O QUE FAZER: De acordo com o texto extraído, de qual sociedade Pascale Navarri é integrante titular?

Várias questões pertinentes e urgentes são discutidas neste livro, desde a crescente indistinção entre homens e mulheres nas criações mais recentes da moda; o precoce envolvimento das crianças neste universo; a busca da eterna juventude na escolha do vestuário; os que se deixam escravizar pelos circuitos da esfera ‘fashion’; até a vulgarização do erotismo, o papel da marca na construção e desconstrução da identidade, entre outros inúmeros fatores que devem ser compreendidos para que a moda seja um fator positivo nos mecanismos da psique humana, e não um elemento patológico.

Médica, especializada em psiquiatria e psicanalista francesa, Pascale Navarri é integrante titular da Sociedade Psicanalítica de Paris.

DADOS DISPONÍVEIS:
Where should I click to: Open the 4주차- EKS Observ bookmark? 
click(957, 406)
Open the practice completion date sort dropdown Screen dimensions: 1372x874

==

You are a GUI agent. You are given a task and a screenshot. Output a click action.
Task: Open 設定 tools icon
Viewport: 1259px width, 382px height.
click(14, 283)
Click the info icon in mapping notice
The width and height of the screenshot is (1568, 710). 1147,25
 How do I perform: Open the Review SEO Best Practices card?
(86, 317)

--

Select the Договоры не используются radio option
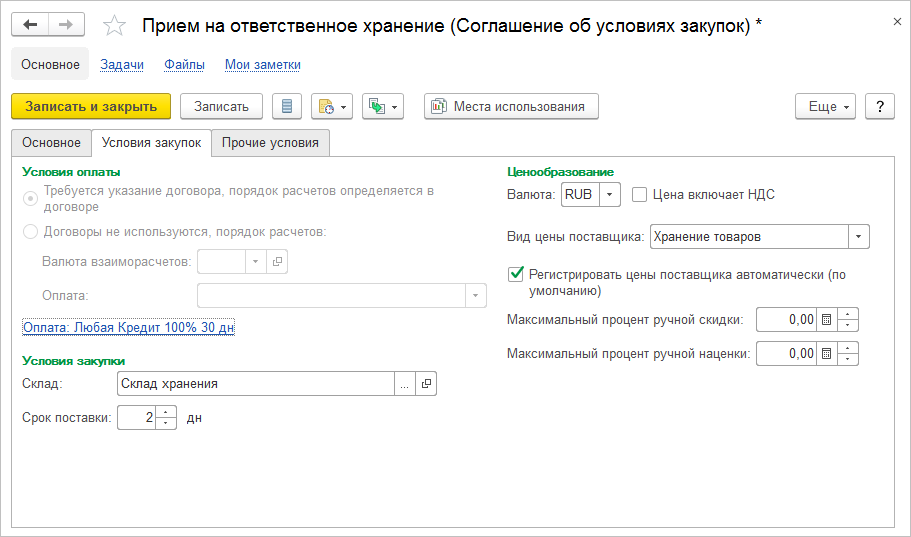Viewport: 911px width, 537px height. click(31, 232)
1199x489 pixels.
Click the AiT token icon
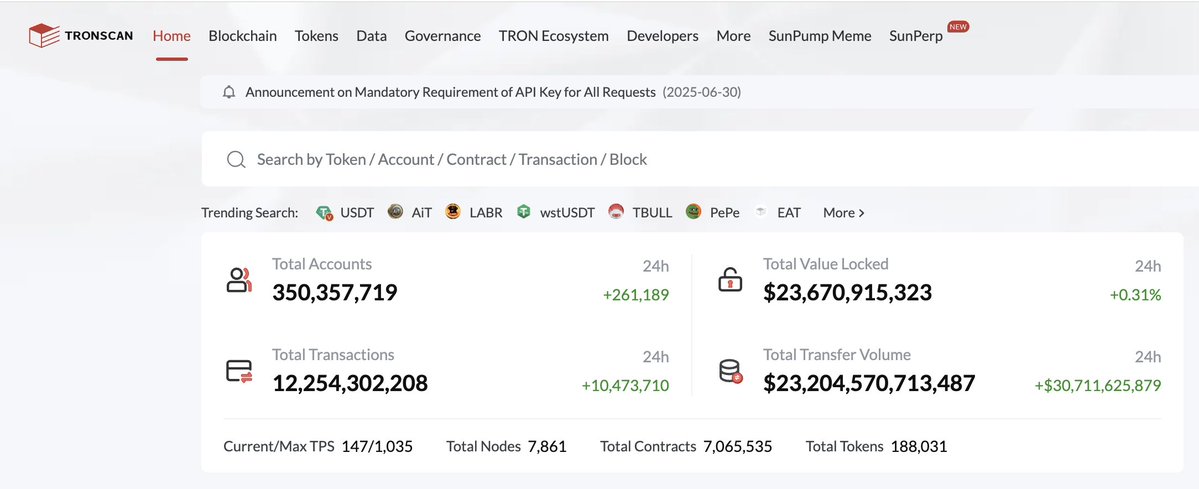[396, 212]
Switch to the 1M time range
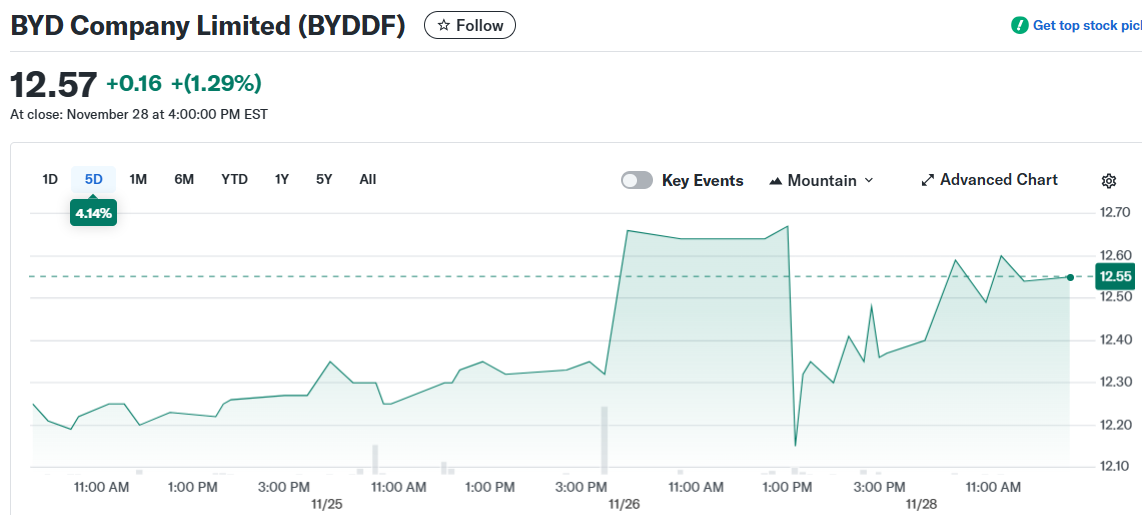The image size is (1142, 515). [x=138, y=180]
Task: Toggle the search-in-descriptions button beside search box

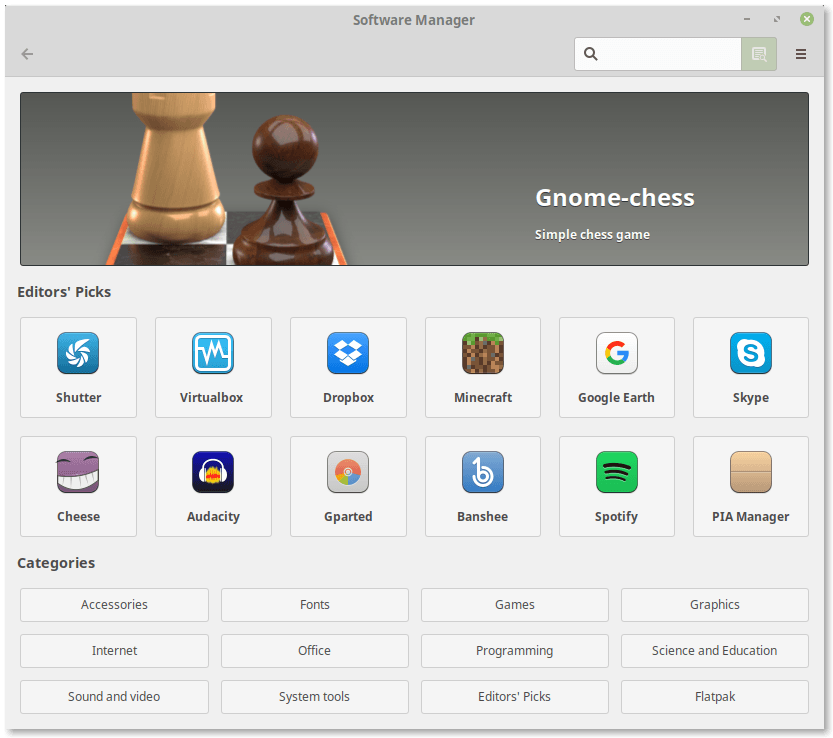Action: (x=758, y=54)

RESPOSTA: Da Sociedade Psicanalítica de Paris.